Supplied records:
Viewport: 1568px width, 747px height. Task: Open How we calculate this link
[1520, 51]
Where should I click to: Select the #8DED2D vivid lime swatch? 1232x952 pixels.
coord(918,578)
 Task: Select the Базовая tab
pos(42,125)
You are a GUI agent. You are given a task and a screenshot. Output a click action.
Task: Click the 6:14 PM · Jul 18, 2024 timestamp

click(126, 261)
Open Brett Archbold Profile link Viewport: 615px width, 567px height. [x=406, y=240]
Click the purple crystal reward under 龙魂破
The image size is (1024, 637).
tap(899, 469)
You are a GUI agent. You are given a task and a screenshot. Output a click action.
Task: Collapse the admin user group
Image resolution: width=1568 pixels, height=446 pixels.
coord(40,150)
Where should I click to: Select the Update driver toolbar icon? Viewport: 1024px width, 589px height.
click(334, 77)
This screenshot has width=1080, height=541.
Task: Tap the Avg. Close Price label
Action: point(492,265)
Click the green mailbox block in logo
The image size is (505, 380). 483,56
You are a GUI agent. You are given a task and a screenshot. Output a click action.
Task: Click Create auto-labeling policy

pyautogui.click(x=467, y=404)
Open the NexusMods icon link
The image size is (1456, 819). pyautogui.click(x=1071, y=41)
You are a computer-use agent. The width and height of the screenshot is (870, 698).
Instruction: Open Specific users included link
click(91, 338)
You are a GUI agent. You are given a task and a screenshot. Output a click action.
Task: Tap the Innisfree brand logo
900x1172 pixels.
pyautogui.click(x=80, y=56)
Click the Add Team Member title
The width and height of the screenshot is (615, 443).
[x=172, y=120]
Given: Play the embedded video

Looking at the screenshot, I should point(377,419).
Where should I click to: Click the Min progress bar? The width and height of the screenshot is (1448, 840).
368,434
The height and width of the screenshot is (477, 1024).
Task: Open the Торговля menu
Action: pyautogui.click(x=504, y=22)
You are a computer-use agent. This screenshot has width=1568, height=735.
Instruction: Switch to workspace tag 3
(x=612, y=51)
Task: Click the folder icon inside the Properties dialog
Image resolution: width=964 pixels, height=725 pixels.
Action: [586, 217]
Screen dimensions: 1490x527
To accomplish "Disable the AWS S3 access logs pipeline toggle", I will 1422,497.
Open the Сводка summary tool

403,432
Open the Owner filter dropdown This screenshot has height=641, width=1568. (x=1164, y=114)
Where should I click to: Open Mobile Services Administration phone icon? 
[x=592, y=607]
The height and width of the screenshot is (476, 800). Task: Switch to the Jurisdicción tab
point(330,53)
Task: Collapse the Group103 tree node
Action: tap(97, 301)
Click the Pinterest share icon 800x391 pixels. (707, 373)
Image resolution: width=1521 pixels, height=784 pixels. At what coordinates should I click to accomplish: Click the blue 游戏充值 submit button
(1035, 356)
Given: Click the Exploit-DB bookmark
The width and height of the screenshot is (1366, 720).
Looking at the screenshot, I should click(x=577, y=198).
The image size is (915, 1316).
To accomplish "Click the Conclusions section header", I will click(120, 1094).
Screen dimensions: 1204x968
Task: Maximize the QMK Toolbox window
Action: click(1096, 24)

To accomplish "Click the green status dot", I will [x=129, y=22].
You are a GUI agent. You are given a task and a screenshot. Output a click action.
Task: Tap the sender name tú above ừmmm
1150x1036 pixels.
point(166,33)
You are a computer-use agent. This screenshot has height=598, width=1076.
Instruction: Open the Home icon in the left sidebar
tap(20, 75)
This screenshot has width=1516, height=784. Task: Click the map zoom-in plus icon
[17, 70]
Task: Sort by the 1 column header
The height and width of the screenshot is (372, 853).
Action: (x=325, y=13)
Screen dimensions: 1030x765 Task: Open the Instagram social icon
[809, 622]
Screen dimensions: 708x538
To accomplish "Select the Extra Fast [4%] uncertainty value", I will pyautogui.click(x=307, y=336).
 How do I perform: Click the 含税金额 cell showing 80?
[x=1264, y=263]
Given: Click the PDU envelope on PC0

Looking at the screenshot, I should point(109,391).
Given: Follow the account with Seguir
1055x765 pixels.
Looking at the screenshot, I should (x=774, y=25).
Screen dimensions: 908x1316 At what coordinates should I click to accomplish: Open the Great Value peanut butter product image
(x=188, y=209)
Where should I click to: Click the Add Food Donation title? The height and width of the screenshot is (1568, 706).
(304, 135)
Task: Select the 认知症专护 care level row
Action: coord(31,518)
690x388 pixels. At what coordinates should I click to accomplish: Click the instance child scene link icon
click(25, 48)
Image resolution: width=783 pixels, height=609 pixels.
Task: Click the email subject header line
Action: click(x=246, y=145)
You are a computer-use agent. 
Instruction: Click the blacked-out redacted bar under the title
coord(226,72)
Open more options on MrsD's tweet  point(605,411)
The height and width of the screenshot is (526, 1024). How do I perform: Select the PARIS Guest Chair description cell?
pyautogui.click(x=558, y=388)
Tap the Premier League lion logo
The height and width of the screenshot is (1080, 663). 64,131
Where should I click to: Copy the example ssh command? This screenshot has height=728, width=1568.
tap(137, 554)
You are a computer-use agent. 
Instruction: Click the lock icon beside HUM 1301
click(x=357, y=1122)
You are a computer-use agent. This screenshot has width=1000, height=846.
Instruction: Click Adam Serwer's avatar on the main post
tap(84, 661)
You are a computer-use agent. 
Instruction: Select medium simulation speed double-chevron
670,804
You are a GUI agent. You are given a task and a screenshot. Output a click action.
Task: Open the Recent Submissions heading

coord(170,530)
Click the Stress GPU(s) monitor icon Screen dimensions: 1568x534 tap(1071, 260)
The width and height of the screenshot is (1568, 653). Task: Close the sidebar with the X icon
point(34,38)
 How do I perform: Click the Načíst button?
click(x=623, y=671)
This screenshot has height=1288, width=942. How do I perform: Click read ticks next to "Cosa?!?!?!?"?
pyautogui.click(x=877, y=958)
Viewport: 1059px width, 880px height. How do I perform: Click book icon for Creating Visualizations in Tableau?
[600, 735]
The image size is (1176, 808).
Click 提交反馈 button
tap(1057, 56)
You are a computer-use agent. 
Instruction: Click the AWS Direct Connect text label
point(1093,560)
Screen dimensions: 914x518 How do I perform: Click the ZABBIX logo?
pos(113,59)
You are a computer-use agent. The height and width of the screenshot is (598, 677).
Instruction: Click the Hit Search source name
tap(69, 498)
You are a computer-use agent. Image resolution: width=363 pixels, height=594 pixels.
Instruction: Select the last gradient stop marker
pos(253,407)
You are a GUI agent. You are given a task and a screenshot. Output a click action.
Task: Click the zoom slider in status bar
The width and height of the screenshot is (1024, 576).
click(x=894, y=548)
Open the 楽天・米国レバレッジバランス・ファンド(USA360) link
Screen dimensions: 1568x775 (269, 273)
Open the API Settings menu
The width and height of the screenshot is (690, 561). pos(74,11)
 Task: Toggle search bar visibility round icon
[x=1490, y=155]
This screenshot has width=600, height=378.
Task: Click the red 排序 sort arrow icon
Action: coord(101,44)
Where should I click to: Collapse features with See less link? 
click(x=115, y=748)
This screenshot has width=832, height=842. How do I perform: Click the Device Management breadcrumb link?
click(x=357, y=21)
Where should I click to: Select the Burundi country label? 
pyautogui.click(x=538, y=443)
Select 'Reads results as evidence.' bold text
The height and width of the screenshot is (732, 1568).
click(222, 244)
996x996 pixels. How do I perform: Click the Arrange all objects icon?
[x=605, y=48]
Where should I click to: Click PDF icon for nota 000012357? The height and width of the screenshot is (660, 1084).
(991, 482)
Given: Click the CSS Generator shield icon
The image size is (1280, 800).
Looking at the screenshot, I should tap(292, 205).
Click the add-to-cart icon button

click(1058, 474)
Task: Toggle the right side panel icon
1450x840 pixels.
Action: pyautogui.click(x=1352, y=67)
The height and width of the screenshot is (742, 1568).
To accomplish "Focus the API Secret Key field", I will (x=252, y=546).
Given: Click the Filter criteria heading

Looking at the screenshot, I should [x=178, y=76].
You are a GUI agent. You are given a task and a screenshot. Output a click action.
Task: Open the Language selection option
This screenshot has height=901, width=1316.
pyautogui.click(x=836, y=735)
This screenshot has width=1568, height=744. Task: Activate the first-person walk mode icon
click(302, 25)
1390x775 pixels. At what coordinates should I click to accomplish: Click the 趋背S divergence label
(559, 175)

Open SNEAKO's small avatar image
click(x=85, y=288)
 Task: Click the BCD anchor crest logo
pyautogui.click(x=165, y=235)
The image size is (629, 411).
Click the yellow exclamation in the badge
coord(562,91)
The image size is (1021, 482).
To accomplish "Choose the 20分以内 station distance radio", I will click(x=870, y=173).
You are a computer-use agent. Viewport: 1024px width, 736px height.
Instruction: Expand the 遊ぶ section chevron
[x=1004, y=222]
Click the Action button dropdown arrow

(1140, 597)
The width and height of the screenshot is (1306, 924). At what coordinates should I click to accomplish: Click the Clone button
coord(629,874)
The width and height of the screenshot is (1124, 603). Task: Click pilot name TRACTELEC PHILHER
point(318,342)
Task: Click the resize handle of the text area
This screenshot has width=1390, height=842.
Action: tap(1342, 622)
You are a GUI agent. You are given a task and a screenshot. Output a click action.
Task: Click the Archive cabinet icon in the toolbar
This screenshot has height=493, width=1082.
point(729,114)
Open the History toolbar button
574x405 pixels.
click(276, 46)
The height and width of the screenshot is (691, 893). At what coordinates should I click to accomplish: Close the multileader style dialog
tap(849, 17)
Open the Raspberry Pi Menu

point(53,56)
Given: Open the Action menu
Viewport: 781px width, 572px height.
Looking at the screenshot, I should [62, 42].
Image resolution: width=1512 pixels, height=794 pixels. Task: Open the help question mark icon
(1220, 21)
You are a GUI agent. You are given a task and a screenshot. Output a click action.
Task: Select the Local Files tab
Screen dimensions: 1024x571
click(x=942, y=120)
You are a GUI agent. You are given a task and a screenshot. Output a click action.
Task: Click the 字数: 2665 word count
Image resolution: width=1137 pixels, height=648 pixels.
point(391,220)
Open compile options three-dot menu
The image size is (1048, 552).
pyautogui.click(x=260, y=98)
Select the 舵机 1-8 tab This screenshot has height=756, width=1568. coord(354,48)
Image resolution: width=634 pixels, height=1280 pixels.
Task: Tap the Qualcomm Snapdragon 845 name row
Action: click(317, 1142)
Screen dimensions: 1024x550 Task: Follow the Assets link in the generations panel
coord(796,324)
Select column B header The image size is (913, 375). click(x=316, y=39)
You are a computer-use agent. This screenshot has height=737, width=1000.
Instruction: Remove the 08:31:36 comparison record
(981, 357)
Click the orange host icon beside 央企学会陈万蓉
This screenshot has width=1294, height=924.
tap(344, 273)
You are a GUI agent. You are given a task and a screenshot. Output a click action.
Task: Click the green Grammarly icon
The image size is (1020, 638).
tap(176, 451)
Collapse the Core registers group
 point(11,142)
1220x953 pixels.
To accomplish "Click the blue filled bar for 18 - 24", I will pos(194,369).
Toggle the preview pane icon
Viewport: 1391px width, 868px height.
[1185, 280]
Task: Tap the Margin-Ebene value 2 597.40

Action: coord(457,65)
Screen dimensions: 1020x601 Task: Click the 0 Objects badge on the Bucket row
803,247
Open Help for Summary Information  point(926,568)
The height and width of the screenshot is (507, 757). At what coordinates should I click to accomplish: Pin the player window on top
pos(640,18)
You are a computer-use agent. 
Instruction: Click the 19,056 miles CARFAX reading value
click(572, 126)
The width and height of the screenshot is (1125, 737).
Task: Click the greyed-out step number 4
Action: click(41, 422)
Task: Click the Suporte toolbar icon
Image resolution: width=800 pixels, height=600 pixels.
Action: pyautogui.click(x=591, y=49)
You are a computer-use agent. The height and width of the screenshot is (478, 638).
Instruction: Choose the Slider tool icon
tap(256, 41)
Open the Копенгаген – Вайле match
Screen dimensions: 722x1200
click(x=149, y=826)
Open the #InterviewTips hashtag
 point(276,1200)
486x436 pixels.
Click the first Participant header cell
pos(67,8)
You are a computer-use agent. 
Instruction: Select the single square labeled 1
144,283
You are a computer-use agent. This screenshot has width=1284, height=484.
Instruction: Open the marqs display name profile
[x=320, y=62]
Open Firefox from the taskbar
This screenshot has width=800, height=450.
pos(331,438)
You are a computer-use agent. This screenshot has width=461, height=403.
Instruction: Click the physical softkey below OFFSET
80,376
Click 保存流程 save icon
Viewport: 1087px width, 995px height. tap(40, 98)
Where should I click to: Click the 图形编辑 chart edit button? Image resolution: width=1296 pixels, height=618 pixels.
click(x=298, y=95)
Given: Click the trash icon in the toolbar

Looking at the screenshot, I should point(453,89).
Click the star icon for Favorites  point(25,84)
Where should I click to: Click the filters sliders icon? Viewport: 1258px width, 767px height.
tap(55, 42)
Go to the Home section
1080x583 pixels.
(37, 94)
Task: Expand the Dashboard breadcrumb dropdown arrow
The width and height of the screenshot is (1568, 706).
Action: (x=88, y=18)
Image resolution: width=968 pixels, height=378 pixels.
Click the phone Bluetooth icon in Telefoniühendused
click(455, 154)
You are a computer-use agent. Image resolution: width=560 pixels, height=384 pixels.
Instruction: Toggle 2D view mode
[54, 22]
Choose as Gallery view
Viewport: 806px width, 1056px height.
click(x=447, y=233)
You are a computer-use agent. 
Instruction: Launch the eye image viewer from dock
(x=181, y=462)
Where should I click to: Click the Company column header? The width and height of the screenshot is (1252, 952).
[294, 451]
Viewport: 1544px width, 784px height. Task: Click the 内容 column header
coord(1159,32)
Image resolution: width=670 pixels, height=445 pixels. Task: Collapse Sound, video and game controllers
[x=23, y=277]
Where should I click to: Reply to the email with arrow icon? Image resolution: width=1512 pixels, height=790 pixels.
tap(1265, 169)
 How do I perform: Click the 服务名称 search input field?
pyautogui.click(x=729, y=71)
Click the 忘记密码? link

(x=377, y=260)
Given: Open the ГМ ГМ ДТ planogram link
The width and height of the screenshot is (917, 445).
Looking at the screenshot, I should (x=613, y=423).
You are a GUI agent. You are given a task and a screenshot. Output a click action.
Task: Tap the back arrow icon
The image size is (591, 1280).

What this task involves:
If a line of the entries contains "status", it counts; give the total of such lines and nothing more.

Answer box:
2